Ciclo C
Is 66, 18-21 / Sal 116 / Hb 12, 5-7, 11-13 / Lc 13, 22-30
«Señor, ¿serán pocos los que se salven?»
En la Fiesta de la Asunción de la Santísima Virgen María del domingo pasado, recordábamos el misterio de nuestra futura inmortalidad y de lo que nos espera en la otra Vida. Hoy, el Evangelio nos lleva a lo mismo: nos lleva a reflexionar sobre nuestro destino final para la eternidad.
Ante la pregunta sobre si serán pocos los que se salven, la respuesta de Jesús parecería sugerir que Dios sea un poco tacaño o poco generoso a la hora de dar la salvación. «Angosta es la puerta y estrecho el camino que conducen a la salvación, y pocos son los que dan con él» (Mt. 7, 13-14).
Sin embargo, la misma Sagrada Escritura nos da la respuesta: «Vendrán muchos de oriente y del poniente, del norte y del sur, y participarán en el banquete del Reino de Dios» (Lc 13, 29). Dice el profeta Isaías (66, 18-21) que Dios ha llamado a hombres de todas las naciones, de todas las razas, de todas las lenguas. La salvación es una llamada universal, no sólo para los judíos.
La Iglesia en su magisterio nos enseña que todos los hombres estamos llamados a formar parte del Reino de Dios, porque «Dios quiere que todos los hombres se salven y lleguen al conocimiento de la verdad» (1 Tim 2,4). «Quienes, ignorando sin culpa el Evangelio de Cristo y su Iglesia, buscan no obstante a Dios con un corazón sincero, y se esfuerzan bajo el influjo de la gracia en cumplir con obras su voluntad, conocida mediante el juicio de la conciencia, pueden conseguir la salvación eterna» (Lumen gentium, n.16).
Por otro lado, lo que sí queda claro en la respuesta de Jesús es que sólo pueden alcanzar esta meta de la salvación quienes luchan seriamente. De ahí la imagen de la “puerta estrecha”. La vida espiritual es combate. El Señor nos pide esfuerzo. La segunda lectura de hoy nos lo propone también: «Por eso, robustezcan sus manos cansadas y sus rodillas vacilantes; caminen por un camino plano, para que el cojo ya no se tropiece, sino más bien se alivie.» (Hebreos 12, 13).

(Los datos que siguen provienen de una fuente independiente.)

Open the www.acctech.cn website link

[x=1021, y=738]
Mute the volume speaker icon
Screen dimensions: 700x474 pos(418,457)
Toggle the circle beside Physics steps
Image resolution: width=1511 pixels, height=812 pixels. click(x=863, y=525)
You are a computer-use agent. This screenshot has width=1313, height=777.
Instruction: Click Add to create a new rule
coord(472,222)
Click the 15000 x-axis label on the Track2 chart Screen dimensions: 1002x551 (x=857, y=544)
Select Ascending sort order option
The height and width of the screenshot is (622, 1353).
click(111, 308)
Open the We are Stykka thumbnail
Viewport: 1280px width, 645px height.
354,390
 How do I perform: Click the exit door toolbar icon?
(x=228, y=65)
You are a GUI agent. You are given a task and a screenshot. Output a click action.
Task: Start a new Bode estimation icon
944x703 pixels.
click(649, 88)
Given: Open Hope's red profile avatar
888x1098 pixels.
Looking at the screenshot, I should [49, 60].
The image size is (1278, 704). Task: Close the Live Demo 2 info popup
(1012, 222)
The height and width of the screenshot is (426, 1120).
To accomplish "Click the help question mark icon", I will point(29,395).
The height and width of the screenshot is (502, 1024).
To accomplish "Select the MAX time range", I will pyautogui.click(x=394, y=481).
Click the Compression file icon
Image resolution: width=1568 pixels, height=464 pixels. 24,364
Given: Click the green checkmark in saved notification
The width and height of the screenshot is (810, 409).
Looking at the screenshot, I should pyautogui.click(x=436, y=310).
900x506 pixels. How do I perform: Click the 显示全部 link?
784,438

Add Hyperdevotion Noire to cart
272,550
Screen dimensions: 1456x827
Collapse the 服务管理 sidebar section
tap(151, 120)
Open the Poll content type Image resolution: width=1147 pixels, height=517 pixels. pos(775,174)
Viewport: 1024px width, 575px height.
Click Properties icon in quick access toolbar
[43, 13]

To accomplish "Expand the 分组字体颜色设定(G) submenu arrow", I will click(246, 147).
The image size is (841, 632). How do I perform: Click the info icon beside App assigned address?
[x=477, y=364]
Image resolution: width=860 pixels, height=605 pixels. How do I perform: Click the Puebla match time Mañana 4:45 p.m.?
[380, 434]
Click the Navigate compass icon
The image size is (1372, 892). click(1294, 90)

La puerta ancha y la puerta estrecha de la que nos habla el Evangelio de hoy, se refieren a las opciones eternas que tenemos para la otra vida: el Infierno y el Cielo. El Cielo es la meta para la cual fuimos creados, y Dios desea comunicarnos su completa y perfecta felicidad llevándonos al mismo.
En el Cielo amaremos a Dios con todas nuestras fuerzas y El nos amará con su Amor que no tiene límites. Allí ya no desearemos, ni necesitaremos nada más, pues es la satisfacción perfecta de nuestro anhelo de felicidad. Dios no predestina a nadie a ir al infierno, para que eso suceda es necesaria una aversión voluntaria a Dios (un pecado mortal), y persistir en él hasta el final.
San Josemaría Escrivá nos recuerda que «Un hijo de Dios no tiene ni miedo a la vida, ni miedo a la muerte, porque el fundamento de su vida espiritual es el sentido de la filiación divina: Dios es mi Padre, piensa, y es el Autor de todo bien, es toda la Bondad. —Pero, ¿tú y yo actuamos, de verdad, como hijos de Dios?»
Aspiremos con toda nuestra voluntad a vivir como hijos de Dios, así el amor opacará el temor ante lo que no nos es posible saber. Amén.